**Directions for this task**
Further down are entries; set down exactly and only the lines from the one with "파트너 코드를 종합적으로 설명한 문서 (562, 1001)" up to and including the one with "[button] (357, 1159)", dropping each picture.

**Excerpted records**
● ● ●
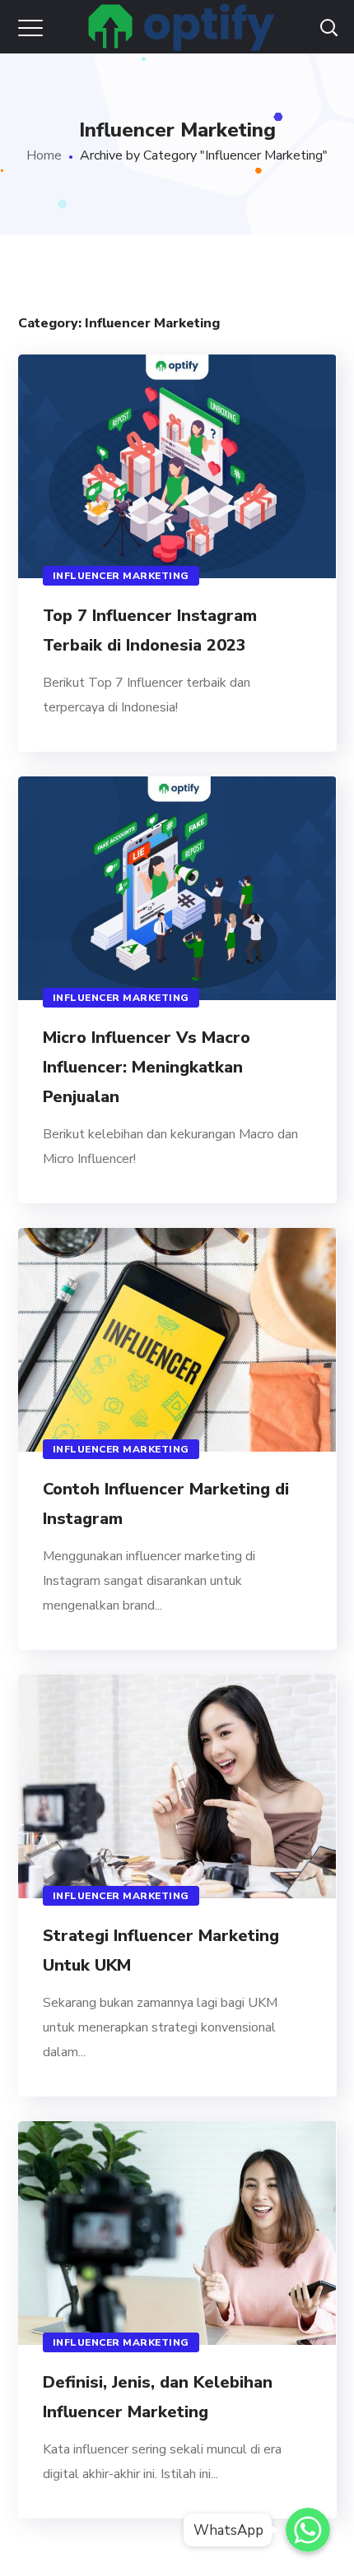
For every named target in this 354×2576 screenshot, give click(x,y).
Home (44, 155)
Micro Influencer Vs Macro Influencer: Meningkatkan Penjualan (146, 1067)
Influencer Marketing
● ● ●
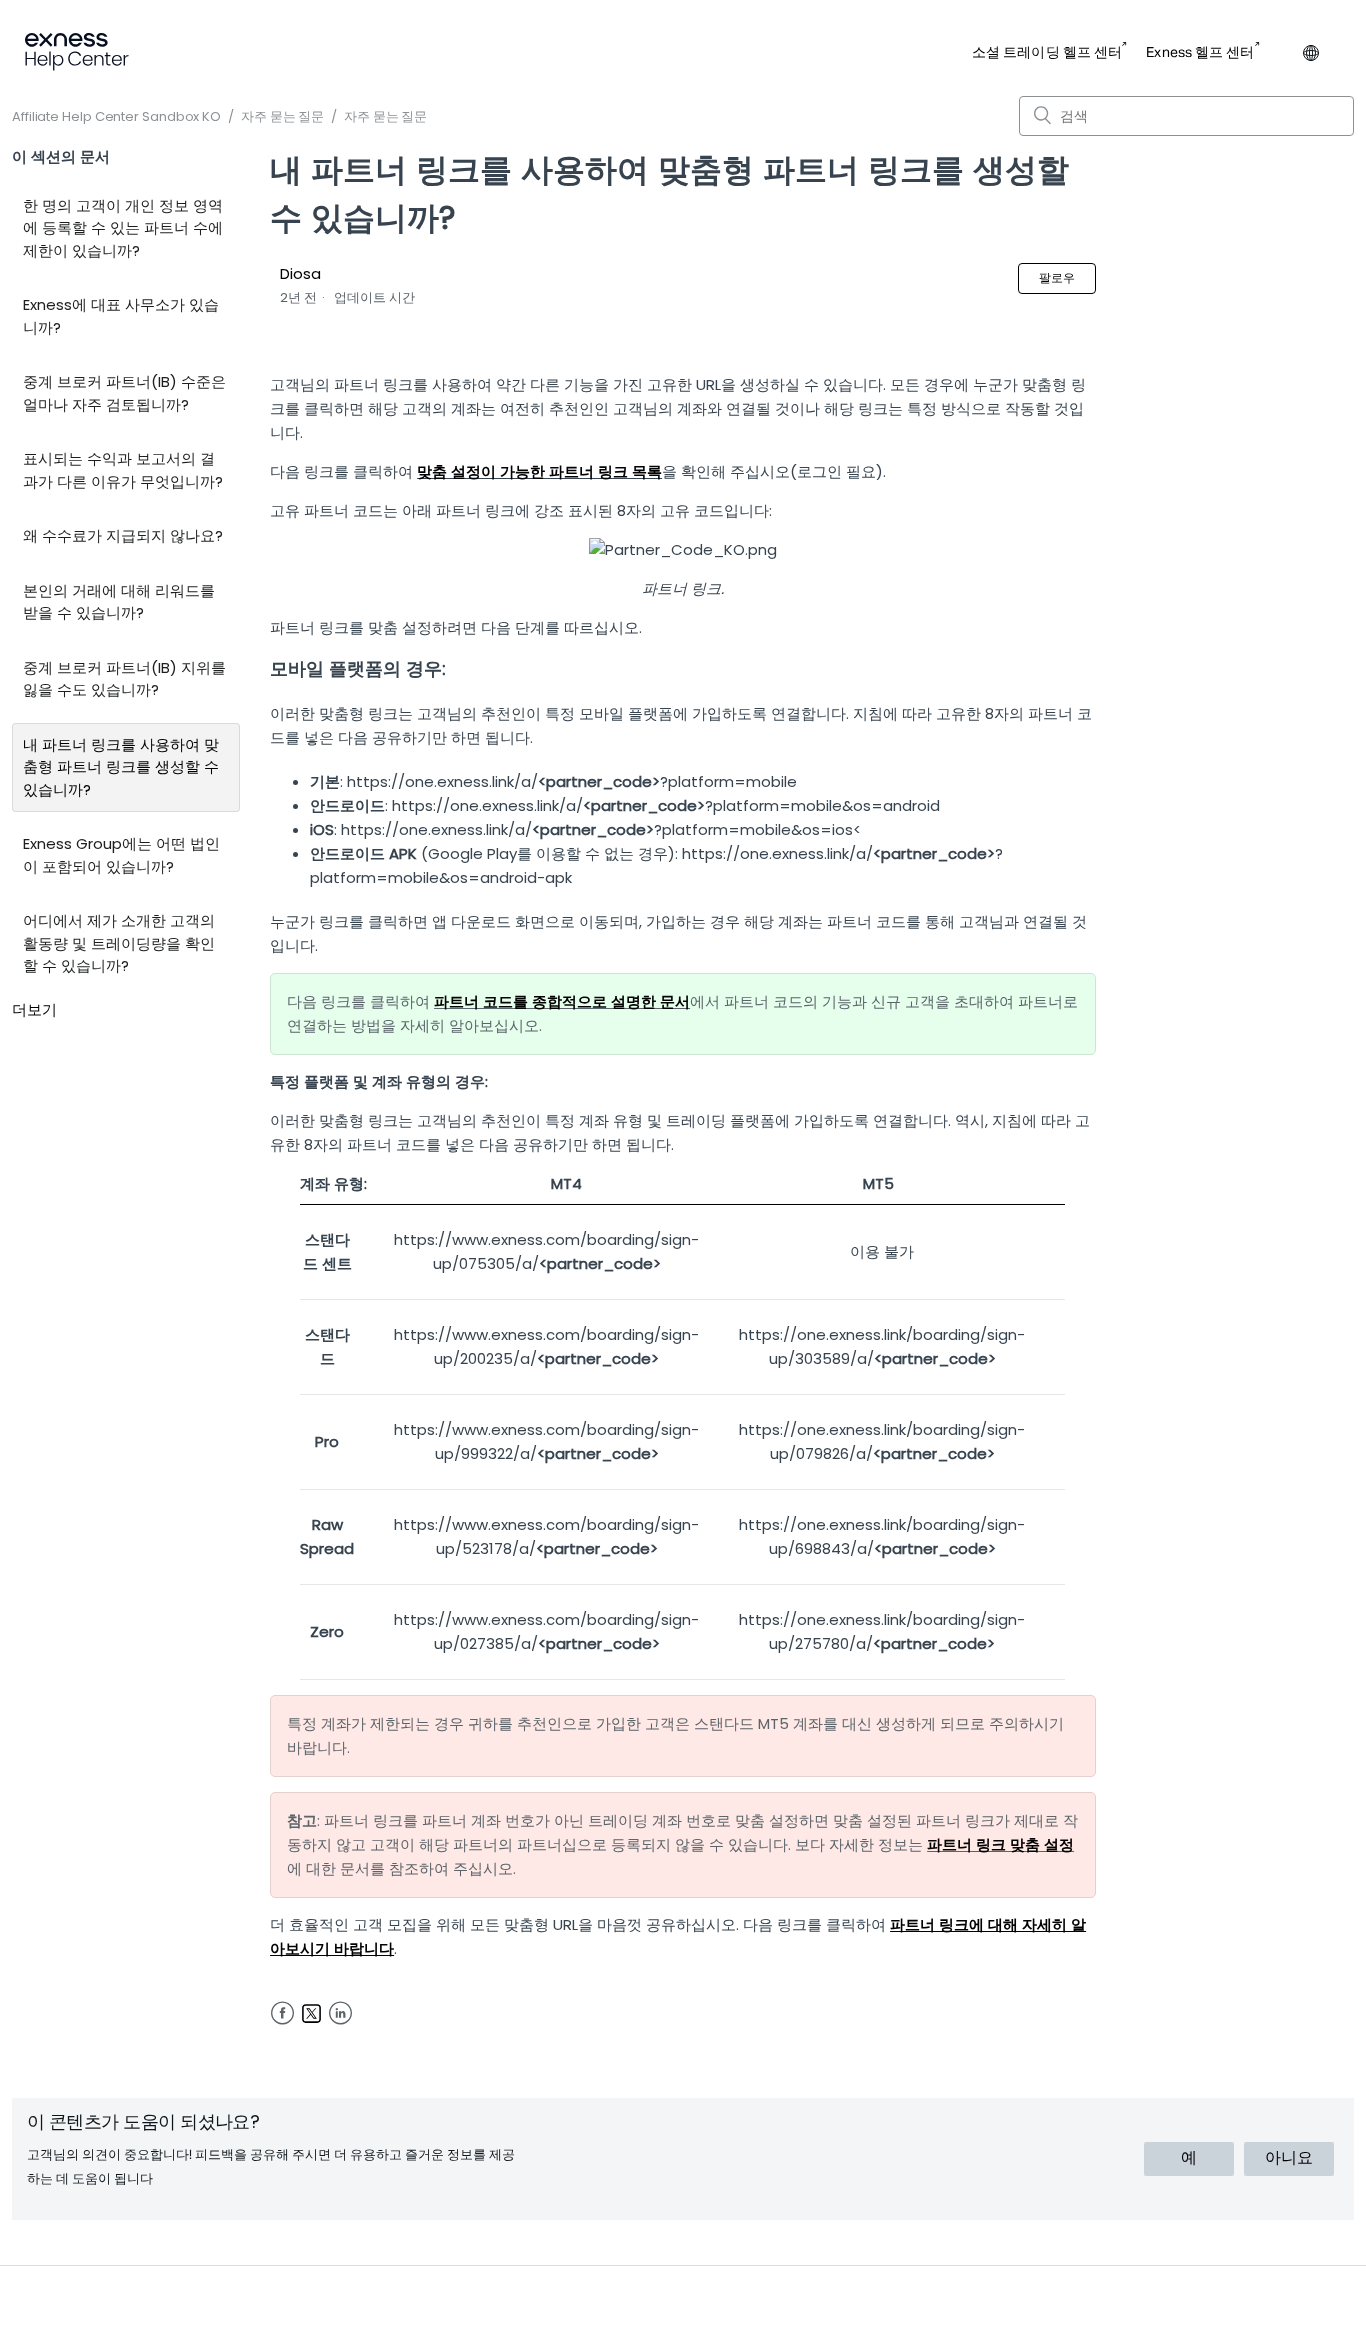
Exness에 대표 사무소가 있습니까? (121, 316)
● ● ●
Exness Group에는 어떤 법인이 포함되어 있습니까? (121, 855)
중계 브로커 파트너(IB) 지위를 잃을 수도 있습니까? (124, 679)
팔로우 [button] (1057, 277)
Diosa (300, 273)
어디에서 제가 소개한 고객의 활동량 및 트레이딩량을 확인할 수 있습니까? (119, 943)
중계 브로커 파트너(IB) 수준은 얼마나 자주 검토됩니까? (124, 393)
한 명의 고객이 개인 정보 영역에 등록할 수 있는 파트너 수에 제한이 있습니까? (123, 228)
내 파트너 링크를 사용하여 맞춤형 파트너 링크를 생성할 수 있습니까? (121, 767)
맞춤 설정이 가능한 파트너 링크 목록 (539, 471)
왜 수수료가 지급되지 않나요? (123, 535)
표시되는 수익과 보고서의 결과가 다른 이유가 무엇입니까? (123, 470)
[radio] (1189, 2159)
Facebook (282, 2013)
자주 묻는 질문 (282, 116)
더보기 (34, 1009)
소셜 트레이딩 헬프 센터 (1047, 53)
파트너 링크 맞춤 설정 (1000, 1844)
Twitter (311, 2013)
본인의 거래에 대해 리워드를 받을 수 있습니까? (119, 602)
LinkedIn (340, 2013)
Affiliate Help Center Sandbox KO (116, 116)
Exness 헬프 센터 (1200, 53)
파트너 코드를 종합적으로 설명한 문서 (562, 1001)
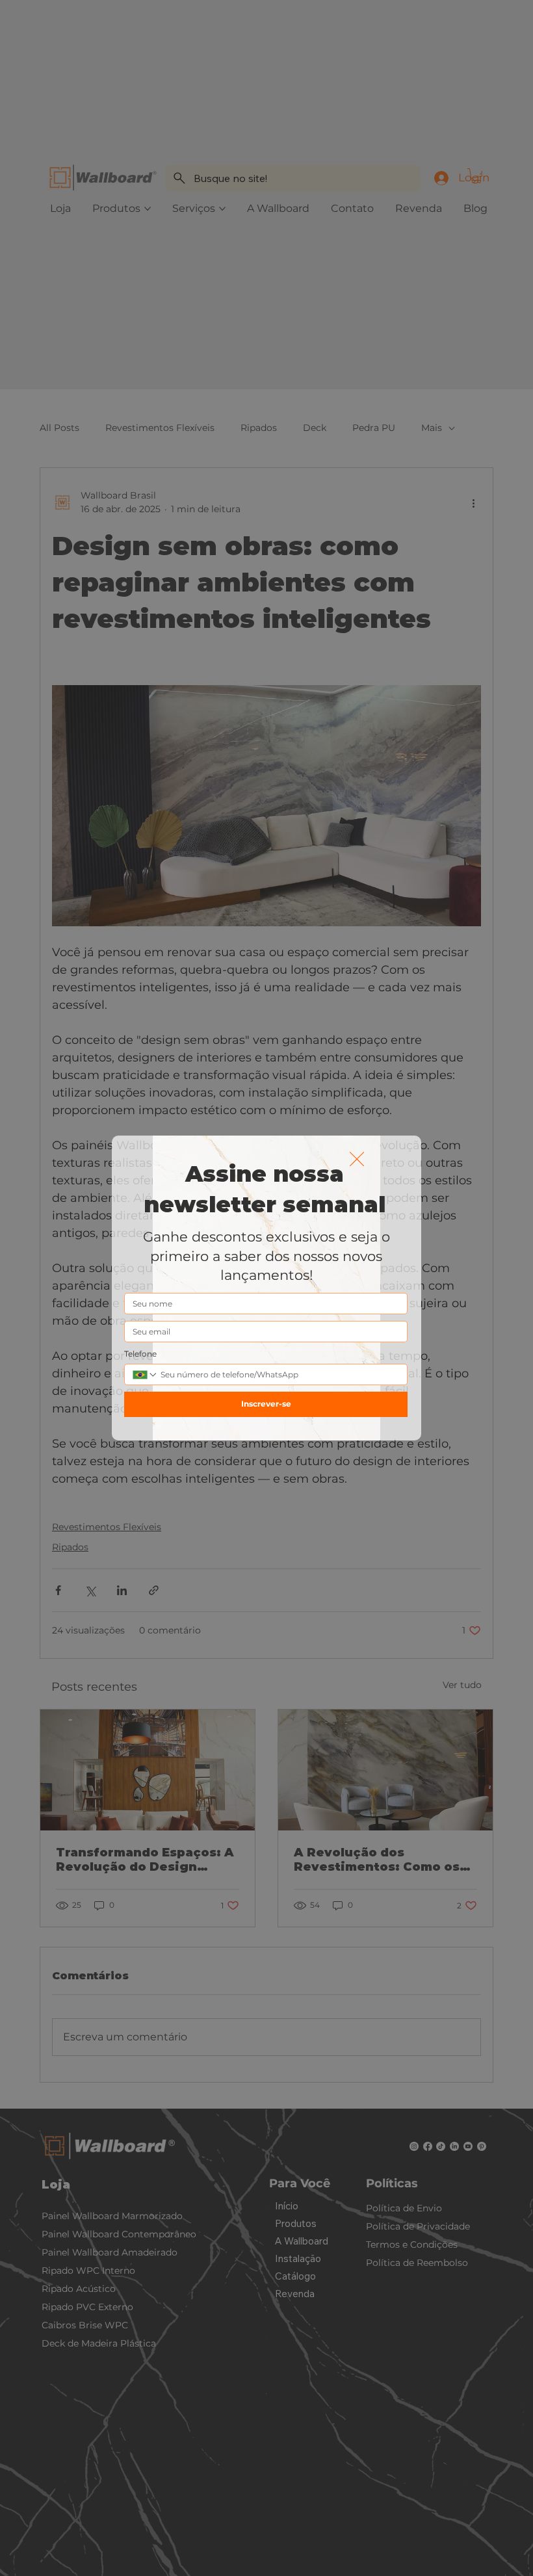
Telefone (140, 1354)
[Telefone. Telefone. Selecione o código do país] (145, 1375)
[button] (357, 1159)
● ● ●
**Expected output**
파트너 코드를 종합적으로 설명한 문서 (562, 1001)
Telefone (140, 1354)
[Telefone. Telefone. Selecione o código do país] (145, 1375)
[button] (357, 1159)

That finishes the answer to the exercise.